Following a discussion with @niemeyer on supporting KnownFields for yaml.Node (https://github.com/go-yaml/yaml/issues/460), as would have been needed to support strict unmarshalling for the plan extension system we are working on, we identified the fact that this is actually not wanted behaviour.

KnownFields=true would make Pebble unable to cope with a plan generated by an earlier or later version of Pebble (or derivative), which may have added/removed either a existing schema child attribute, or a complete plan section extension (as we add new overlord managers).

I also noticed that our JSON use in Pebble follows the proposed change (e.g. the overlord/state backend), by not setting DisallowUnknownFields.

benhoyt commented 6 months ago

I'm pretty wary of removing this: it's definitely a good check now that when you add a layer and mistype "services: ..." as (say) "serviced: ...", you get a clear error. With this change it'll silently think you've got no services in the new layer.

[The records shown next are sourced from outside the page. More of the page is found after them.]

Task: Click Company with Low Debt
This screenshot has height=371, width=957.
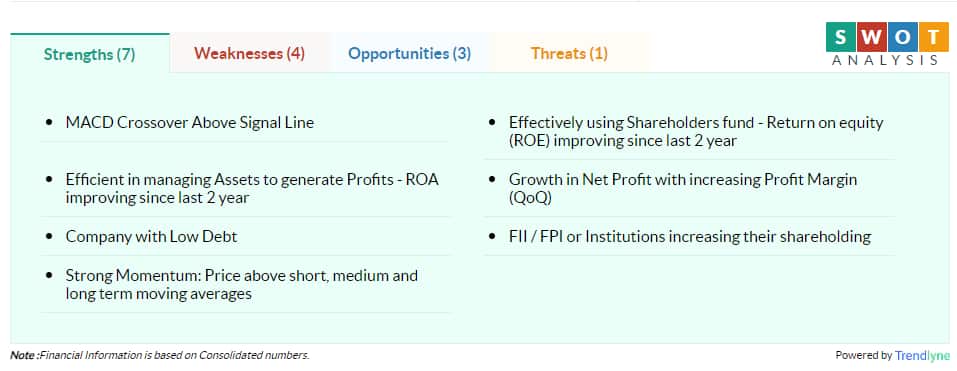Action: point(151,237)
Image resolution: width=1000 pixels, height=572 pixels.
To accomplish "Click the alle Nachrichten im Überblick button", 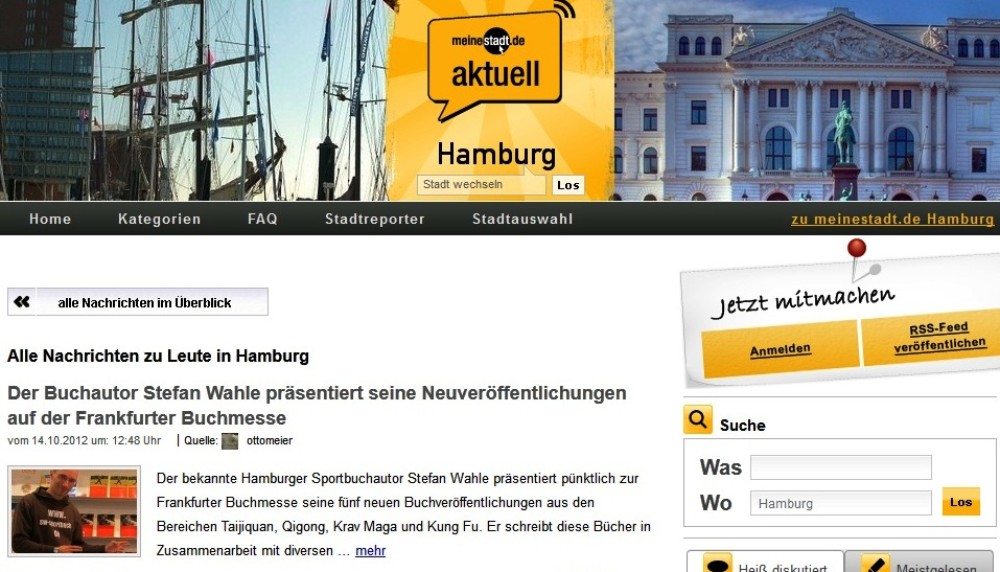I will 138,302.
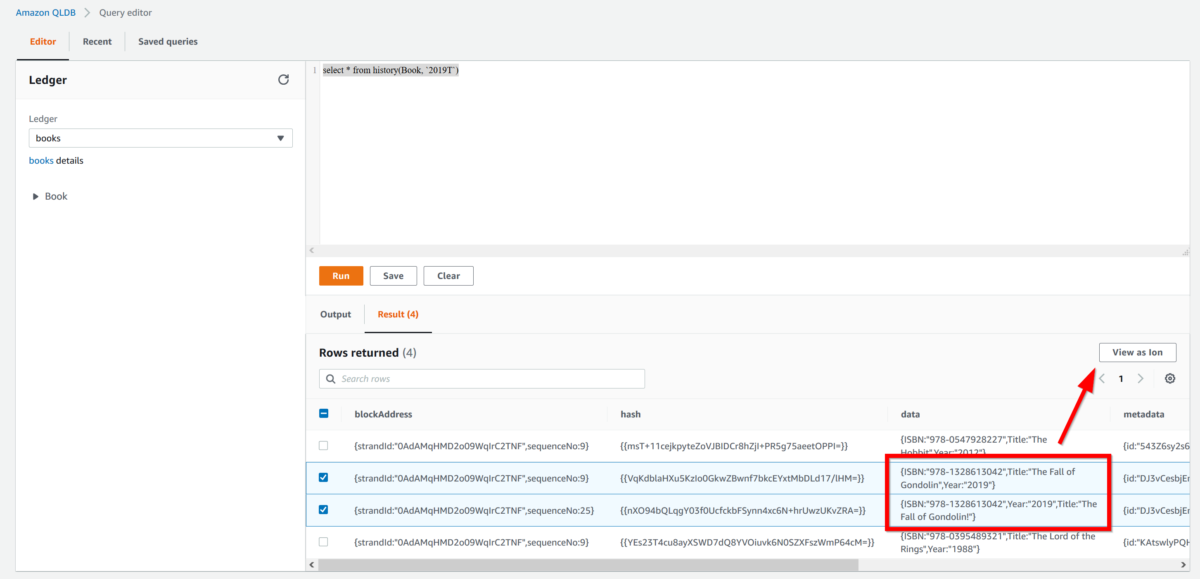Image resolution: width=1200 pixels, height=579 pixels.
Task: Open the books details link
Action: [x=41, y=160]
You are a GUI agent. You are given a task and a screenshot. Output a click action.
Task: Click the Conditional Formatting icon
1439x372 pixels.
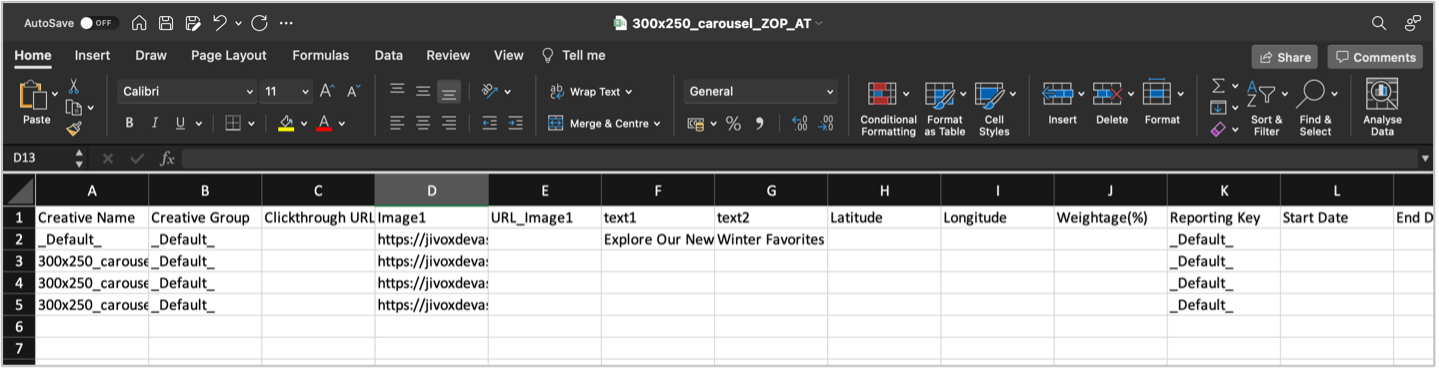click(x=882, y=95)
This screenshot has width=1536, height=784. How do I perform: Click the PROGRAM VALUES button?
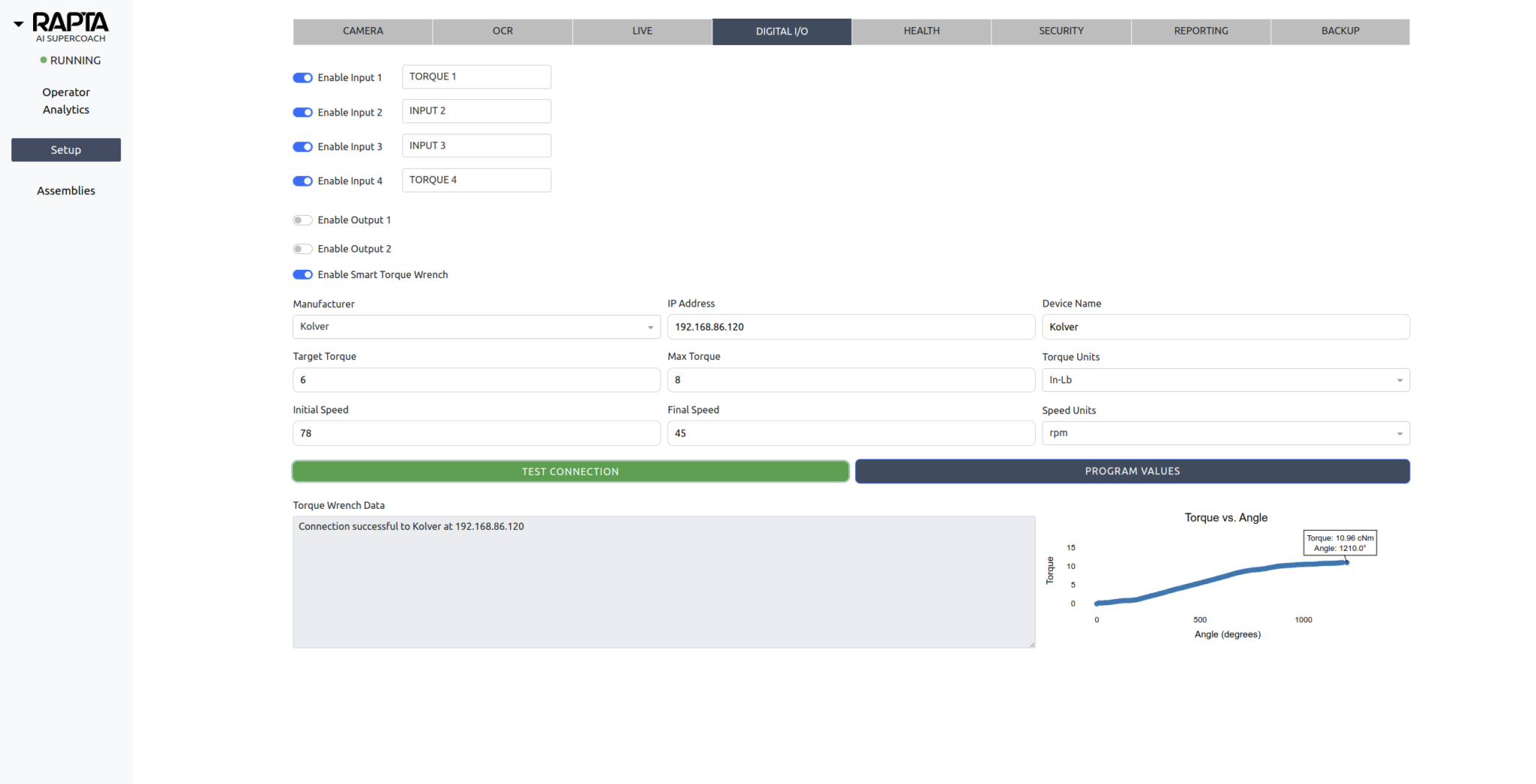pyautogui.click(x=1132, y=471)
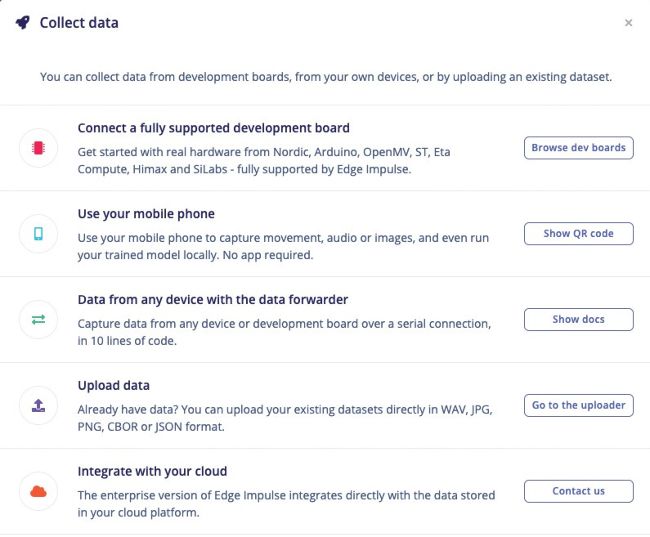Viewport: 650px width, 537px height.
Task: Click the 'Upload data' heading
Action: (114, 385)
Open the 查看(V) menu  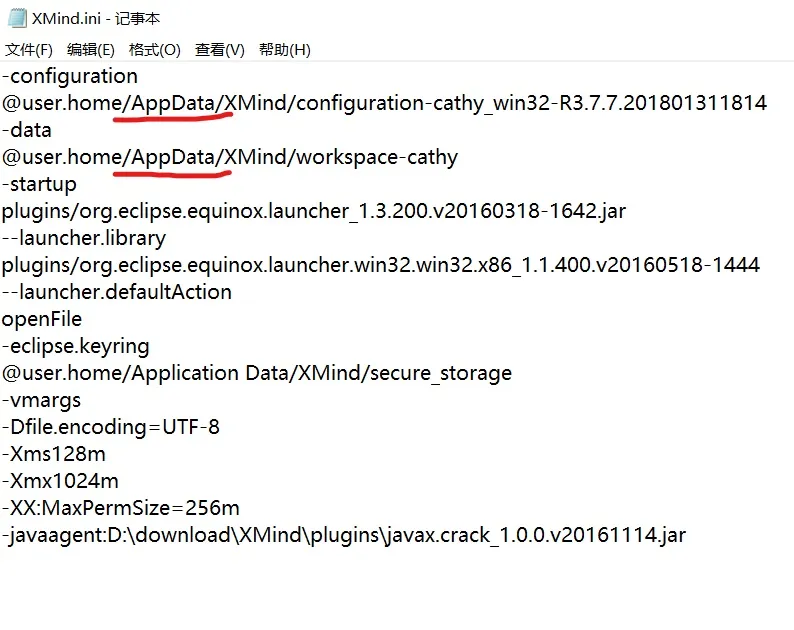tap(220, 50)
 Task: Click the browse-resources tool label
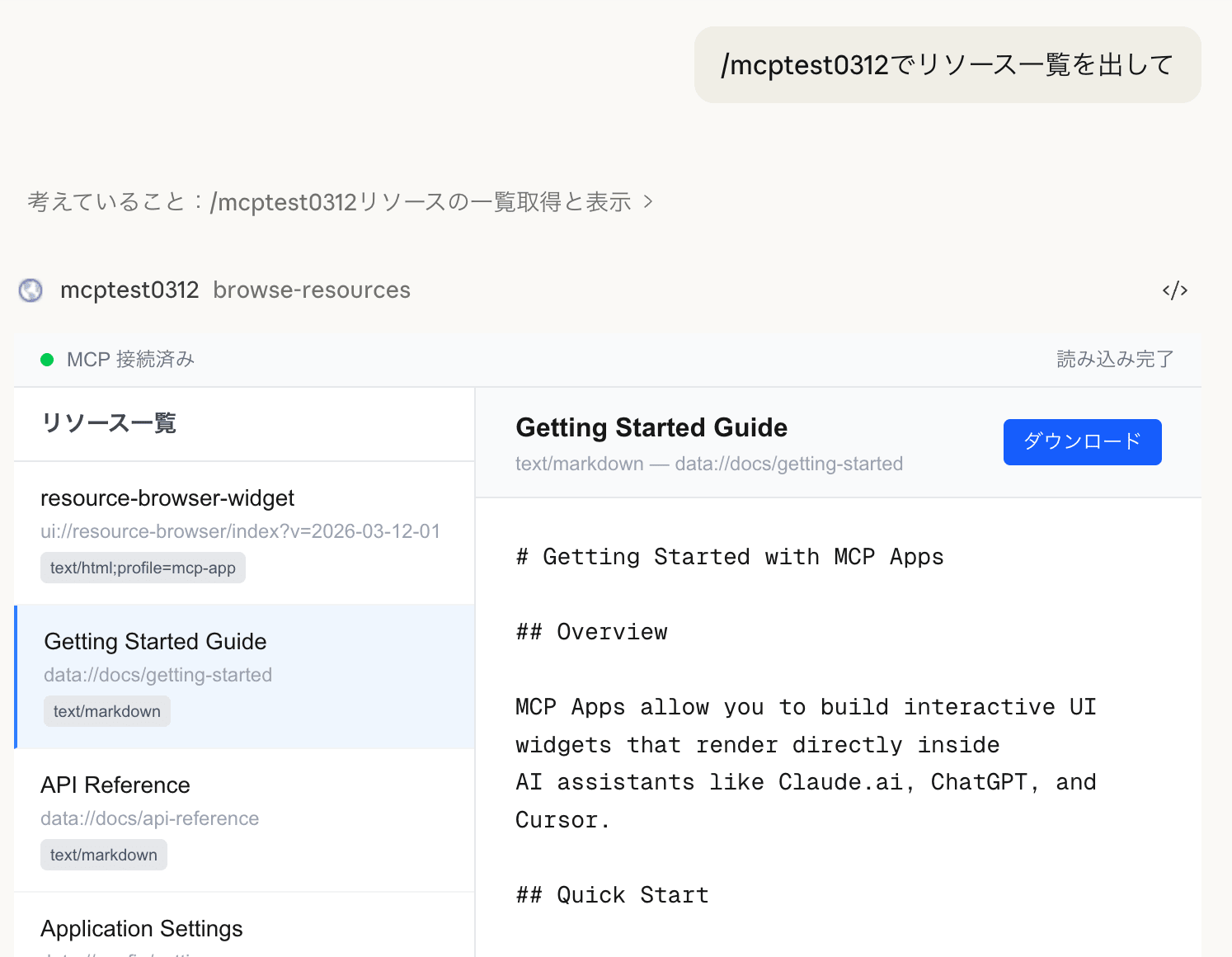311,290
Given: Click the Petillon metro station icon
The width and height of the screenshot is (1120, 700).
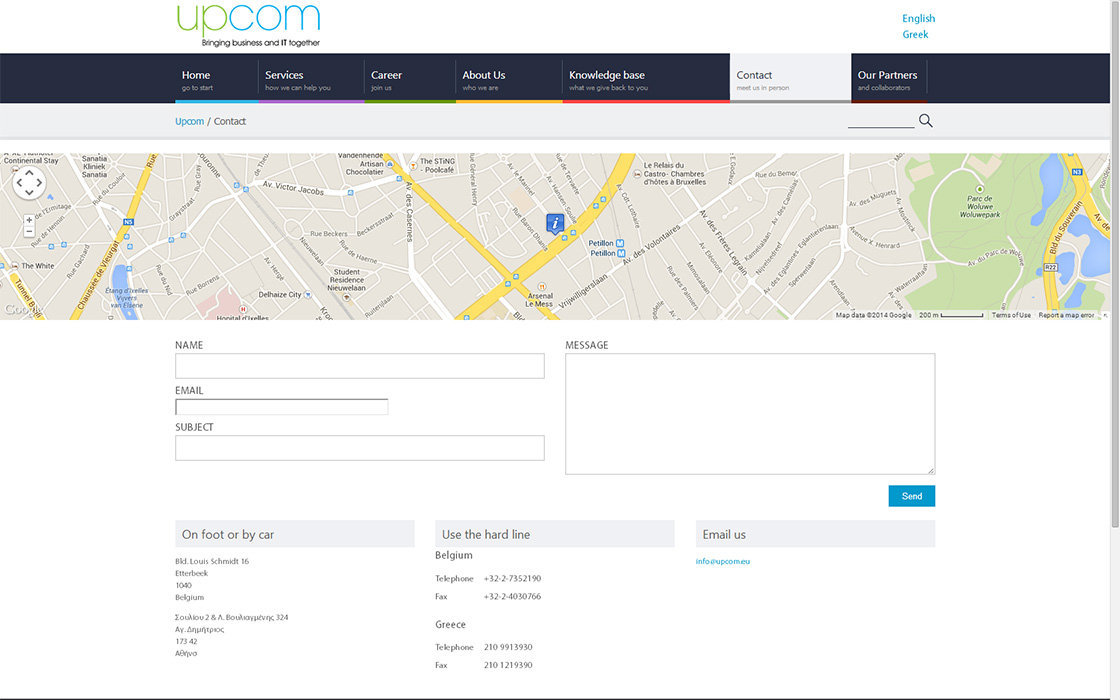Looking at the screenshot, I should pyautogui.click(x=620, y=243).
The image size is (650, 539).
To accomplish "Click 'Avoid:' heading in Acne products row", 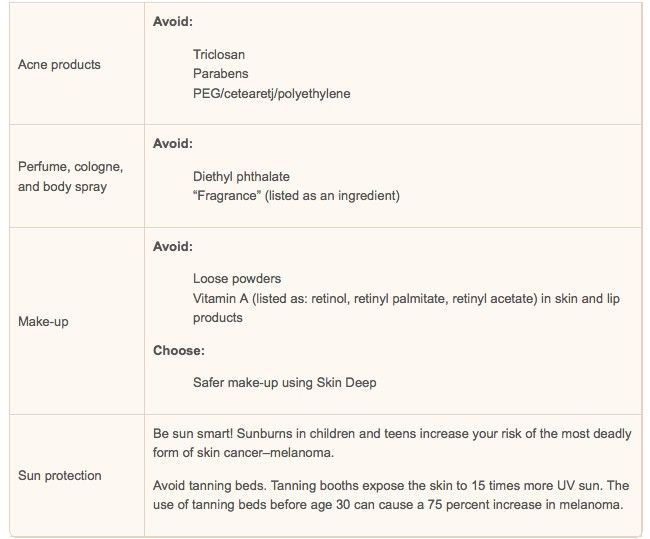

As on option, we could think of a way for derivative projects to disable this.

But is there some other way to achieve what we want here? For upgrades, we should still error in such cases (because without breaking compatibility Pebble can't remove existing fields). For downgrades I can see where something like this is needed -- but I'm wondering if that's needed, or if so, if there's a way to solve the downgrade issue specifically without turning this error checking off for all plans/layers.

flotter commented 6 months ago

@benhoyt , thanks for the feedback. Yeah it makes perfect sense what you are saying. In fact, I would not be surprised if Gustavo did not mean for me to change the behaviour in Pebble. This reason this came up was that it turns out the missing feature above makes the code that still allows the pebble side to use struct unmarshal (ParseLayer) pretty nasty, when combining the plan section support.

Let me check with gustavo today, and I will reach out to you to sync up on this one.

Update: @benhoyt : Had a quick chat with @niemeyer and it sounds like a quick 5min discussion would be the best way to move this forward (this is not longer urgent for me - I will reach out to you to see when would be a good time to chat). However, in the meantime, I will proceed with the plan section working keeping the behaviour of strict marshalling on the pebble side (with the slightly hacky code).

benhoyt commented 3 months ago

@flotter Any update here? Should we go ahead and close this?

benhoyt commented 3 months ago

Oops, sorry! Didn't mean to actually click close! Oh well, I'll leave it now -- we can always re-open if you'd like to pursue this approach.